Following a request from the European Commission, the EFSA Panel on Food Contact Materials, Enzymes, Flavourings and Processing Aids was asked to deliver a scientific opinion on re-evaluation of one flavouring substance 3-acetyl-2,5-dimethylthiophene [FL-no 15.024] from FGE.19 subgroup 5.2.
In the 26th Plenary meeting of the AFC Panel on 27-29 November 2007, EFSA discussed the flavouring group evaluation 19 (FGE.19) including flavouring substances which are alpha, beta-unsaturated aldehydes or ketones or precursors thereof. These structures are considered to be a structural alert for genotoxicity. 3-Acetyl-2,5-dimethylthiophene [FL-no 15.024] belongs to subgroup 5.2 in the FGE.19.
In 2013 the CEF Panel concluded in its Scientific Opinion on FGE.224 (EFSA, 2013) that for the substance 3-acetyl-2,5-dimethylthiophene [FL-no 15.024] no conclusion could be taken due to the lack of data on genotoxicity.
The missing data has now been submitted by the European Flavour Association to the European Commission which asked EFSA to evaluate this new information.
The data submitted consist of an in vitro bacterial mutation assay and an in vivo Muta™Mice study which were performed in compliance with Good Laboratory Practice and according to the OECD Guideline 471 and 488, respectively.
The bacterial mutation assay shows a dose-dependent positive outcome in the strains TA98, TA100 and TA102 in presence of Aroclor induced rat liver S9-mix (at non toxic concentrations), indicating that the mutagenicity observed in this assay is due to a metabolite of the substance.

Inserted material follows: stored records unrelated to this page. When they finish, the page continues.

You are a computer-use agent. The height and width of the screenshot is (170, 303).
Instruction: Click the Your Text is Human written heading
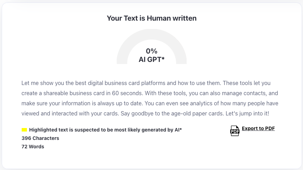(152, 18)
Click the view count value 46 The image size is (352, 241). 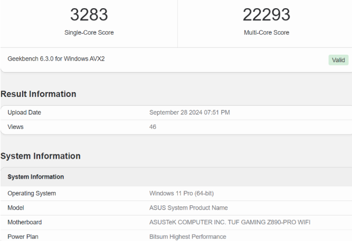153,127
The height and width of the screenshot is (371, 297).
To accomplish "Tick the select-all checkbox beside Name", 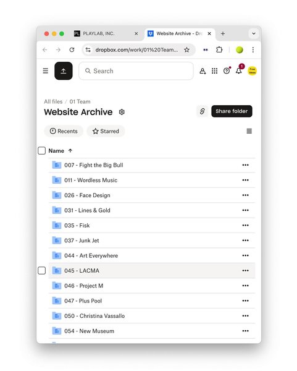I will pyautogui.click(x=42, y=151).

In addition, an in vivo study in Muta™Mice has been performed monitoring mutant frequency in liver and duodenum, and counting of micronucleated reticulocytes in the peripheral blood. Results from this study showed a dose dependent increase in the mutant frequency for liver, while no dose-related effects where observed for mutant frequency in duodenum nor was an increase in micronucleated reticulocytes observed. The results of the in vivo study further support the hypothesis that the mutagenicity observed is due to a metabolite of the 3-acetyl-2,5-dimethylthiophene.
The CEF Panel concluded that 3-acetyl-2,5-dimethylthiophene is mutagenic both in vitro and in vivo and that therefore its use as flavouring substance raises a safety concern.